Anna's website is here.
SHORT SUMMARY OF MARIA'S TANGO
María's Tango is as much about dark family secrets as it is about what happens
when uncle Rubén takes her to California to become a famous Hollywood dancing
star.
FULL DESCRIPTION
When María Gonzales steps from her dusty Baja California
landscape into Uncle Rubén's brand new, 1935 Cadillac convertible, she believes
she is leaving home to pursue her dream of becoming a famous Hollywood dancing
star. Instead, the sexually precocious fifteen-year- old, of marriageable age
now, in her culture, ends up dancing for dimes and turning tricks in her Uncle's
seedy dance-hall brothel in San Pedro, the port city of Los Angeles.
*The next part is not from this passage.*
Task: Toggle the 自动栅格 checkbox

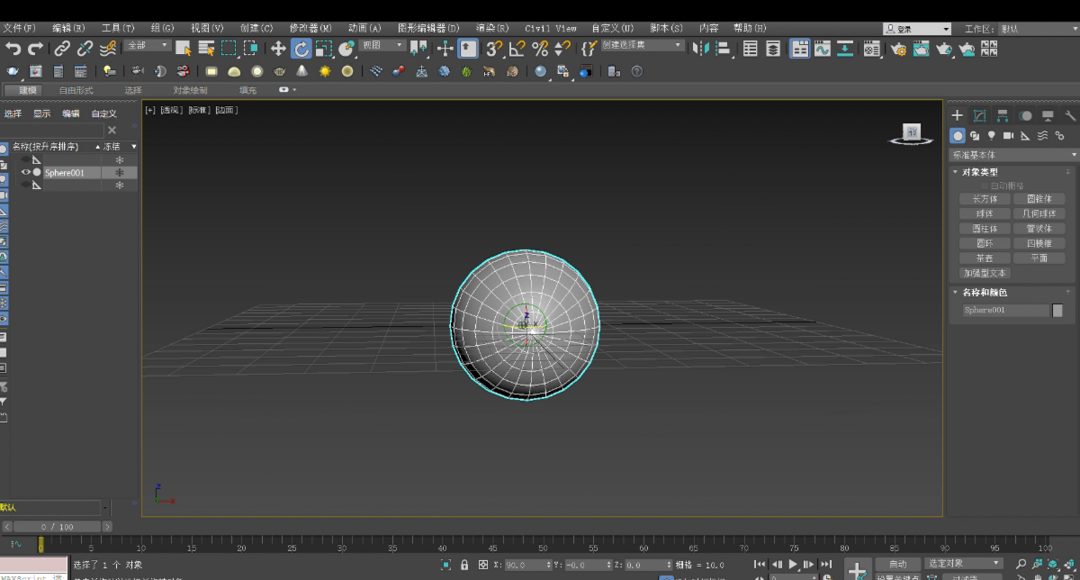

María's Tango explores the dark corners of their relationship and other family
secrets. As a dance hall hostess, sometime movie-studio dancer and young woman
who falls for a sailor and bears a love child, María later decides she needs an
American husband who will be a father to her son. Finally, in her role of
respectability, she becomes the envy of all her Mexican relatives. As the
marriage fails, we worry about María's increasing dependence upon alcohol for
consolation and her consequent inability to fulfill her role as a loving mother.
In her mid-forties, María travels to South America to visit her oldest son. She
stays for a year, takes a lover and explores the underbelly of tango culture in
Bogotá--one that pulsates far beneath the surface of ordinary dance halls.
After she returns to her San Pedro home, we despair as María sips from her
glass and listens to tangos of love and betrayal, injustice and melancholy. She
ruminates her childhood and remembers the day she left home, headed for
greatness and how her mother had pressed her
own buttery jade amulet of the snake eating its own tail--for protection she'd
said. María concludes that she has indeed, eaten her own tail again. Tomorrow,
however, she'll make another new beginning, but tonight--one more drink, one
more tango.
BIO FOR ANNA BARCOS
Anna Barcos was born in Winnipeg, Canada with a yearning to travel. She
lived thirty years of family life between Los Angeles, California and Bogotá,
Colombia, the familiar landscapes of her novels. While her affection for latin
culture is obvious in her writing, Anna is not shy to point out what she
perceives to be fundamental inequities or social injustices.
Her stories imitate the murky beginnings of the tango and its struggle for
acceptance punctuated with brief moments of glory, authentic despair and
self-inflicted tragedy. Like the tango lyrics of old, her protagonists tend to
concentrate on their problems rather than implement the solutions which often
arrive in the form of ultimatums or last chances.
Anna still loves to travel and currently lives and writes in Vancouver, Canada.
Her second novel, Walls, will be published in 2008.